The American population in Ohio continued to rise after the War of 1812, increasing pressure on the Shawnees to cede their territory and move west of the Mississippi. In the 1817 Treaty of Fort Meigs, Shawnee other leaders ceded northwestern Ohio to the United States in exchange for carefully delineated reservations. Shemanetoo signed this treaty as "Shemenetu, or Big Snake." The Treaty of Fort Meigs created three small Shawnee reservations in Ohio: Wapakoneta, Lewistown, and Hog Creek, encompassing about 170 sqmi. The Treaty of Fort Meigs met with opposition in the United States Senate. Senators disliked the notion of Natives holding land in fee simple, and so they instructed U.S. officials to renegotiate the treaty. A supplemental agreement, the 1818 Treaty of St. Mary's, was created with language that made clear the U.S. government still ultimately controlled the land, and if Shawnees sold the land, they could only sell it to the U.S. government. Shemanetoo also signed this supplemental treaty as "Shemenetu, or Big Snake."
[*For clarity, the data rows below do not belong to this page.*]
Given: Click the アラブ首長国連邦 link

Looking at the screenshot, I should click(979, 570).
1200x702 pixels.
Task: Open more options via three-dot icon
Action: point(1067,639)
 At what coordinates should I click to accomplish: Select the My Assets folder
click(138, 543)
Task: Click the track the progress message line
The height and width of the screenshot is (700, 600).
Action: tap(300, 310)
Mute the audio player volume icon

Although the Ohio Shawnees now had reservations, white settlers continued to poach on their lands. Shawnees leaders sought to secure patents in fee simple to their lands, but their request was denied by the U.S. government. Officials in Washington now favored a policy of Indian removal, which encouraged Natives to cede their lands to the government and resettle west of the Mississippi. Shemanetoo eventually moved west, and apparently died in present-day Kansas in the late 1830s.